— TO DO —
Could you retype every line of the data underneath without altering anything?

— GIVEN DATA —
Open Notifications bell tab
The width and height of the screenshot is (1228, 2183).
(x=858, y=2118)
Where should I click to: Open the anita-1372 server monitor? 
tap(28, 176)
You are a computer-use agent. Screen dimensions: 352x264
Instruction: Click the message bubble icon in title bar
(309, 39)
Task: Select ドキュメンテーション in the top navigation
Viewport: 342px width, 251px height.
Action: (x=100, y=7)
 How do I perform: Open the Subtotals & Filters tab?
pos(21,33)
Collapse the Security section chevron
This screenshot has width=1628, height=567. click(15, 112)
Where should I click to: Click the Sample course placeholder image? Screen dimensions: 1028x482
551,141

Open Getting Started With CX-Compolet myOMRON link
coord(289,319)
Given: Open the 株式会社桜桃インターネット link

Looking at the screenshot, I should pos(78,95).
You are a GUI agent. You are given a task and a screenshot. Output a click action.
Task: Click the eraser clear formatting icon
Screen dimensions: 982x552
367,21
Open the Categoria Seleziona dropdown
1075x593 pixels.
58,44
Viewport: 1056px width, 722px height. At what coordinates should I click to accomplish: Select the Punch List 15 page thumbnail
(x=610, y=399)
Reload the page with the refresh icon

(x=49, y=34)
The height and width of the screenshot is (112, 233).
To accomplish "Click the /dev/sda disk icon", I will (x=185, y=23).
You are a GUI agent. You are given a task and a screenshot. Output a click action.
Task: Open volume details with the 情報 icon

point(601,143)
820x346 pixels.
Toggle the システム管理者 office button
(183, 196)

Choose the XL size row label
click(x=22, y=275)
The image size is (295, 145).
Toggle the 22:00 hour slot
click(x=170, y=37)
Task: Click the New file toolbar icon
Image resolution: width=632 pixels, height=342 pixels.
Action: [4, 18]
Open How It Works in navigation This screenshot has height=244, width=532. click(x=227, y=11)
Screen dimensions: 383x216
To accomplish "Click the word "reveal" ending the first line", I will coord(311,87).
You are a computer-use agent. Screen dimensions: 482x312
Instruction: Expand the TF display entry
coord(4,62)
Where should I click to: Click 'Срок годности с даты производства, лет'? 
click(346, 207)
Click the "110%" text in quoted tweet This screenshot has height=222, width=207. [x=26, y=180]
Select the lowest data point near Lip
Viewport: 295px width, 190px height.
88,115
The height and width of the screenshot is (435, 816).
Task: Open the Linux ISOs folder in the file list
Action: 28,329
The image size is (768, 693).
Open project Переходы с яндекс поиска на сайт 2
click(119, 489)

— THE COMPLETED TASK —
Open Notifications bell tab
The width and height of the screenshot is (1228, 2183).
(x=858, y=2118)
Where should I click to: Open the anita-1372 server monitor? 
tap(28, 176)
You are a computer-use agent. Screen dimensions: 352x264
Instruction: Click the message bubble icon in title bar
(309, 39)
Task: Select ドキュメンテーション in the top navigation
Viewport: 342px width, 251px height.
Action: (x=100, y=7)
 How do I perform: Open the Subtotals & Filters tab?
pos(21,33)
Collapse the Security section chevron
This screenshot has width=1628, height=567. click(15, 112)
Where should I click to: Click the Sample course placeholder image? Screen dimensions: 1028x482
551,141

Open Getting Started With CX-Compolet myOMRON link
coord(289,319)
Given: Open the 株式会社桜桃インターネット link

Looking at the screenshot, I should pos(78,95).
You are a GUI agent. You are given a task and a screenshot. Output a click action.
Task: Click the eraser clear formatting icon
Screen dimensions: 982x552
367,21
Open the Categoria Seleziona dropdown
1075x593 pixels.
58,44
Viewport: 1056px width, 722px height. At what coordinates should I click to accomplish: Select the Punch List 15 page thumbnail
(x=610, y=399)
Reload the page with the refresh icon

(x=49, y=34)
The height and width of the screenshot is (112, 233).
To accomplish "Click the /dev/sda disk icon", I will (x=185, y=23).
You are a GUI agent. You are given a task and a screenshot. Output a click action.
Task: Open volume details with the 情報 icon

point(601,143)
820x346 pixels.
Toggle the システム管理者 office button
(183, 196)

Choose the XL size row label
click(x=22, y=275)
The image size is (295, 145).
Toggle the 22:00 hour slot
click(x=170, y=37)
Task: Click the New file toolbar icon
Image resolution: width=632 pixels, height=342 pixels.
Action: [4, 18]
Open How It Works in navigation This screenshot has height=244, width=532. click(x=227, y=11)
Screen dimensions: 383x216
To accomplish "Click the word "reveal" ending the first line", I will coord(311,87).
You are a computer-use agent. Screen dimensions: 482x312
Instruction: Expand the TF display entry
coord(4,62)
Where should I click to: Click 'Срок годности с даты производства, лет'? 
click(346, 207)
Click the "110%" text in quoted tweet This screenshot has height=222, width=207. [x=26, y=180]
Select the lowest data point near Lip
Viewport: 295px width, 190px height.
88,115
The height and width of the screenshot is (435, 816).
Task: Open the Linux ISOs folder in the file list
Action: 28,329
The image size is (768, 693).
Open project Переходы с яндекс поиска на сайт 2
click(119, 489)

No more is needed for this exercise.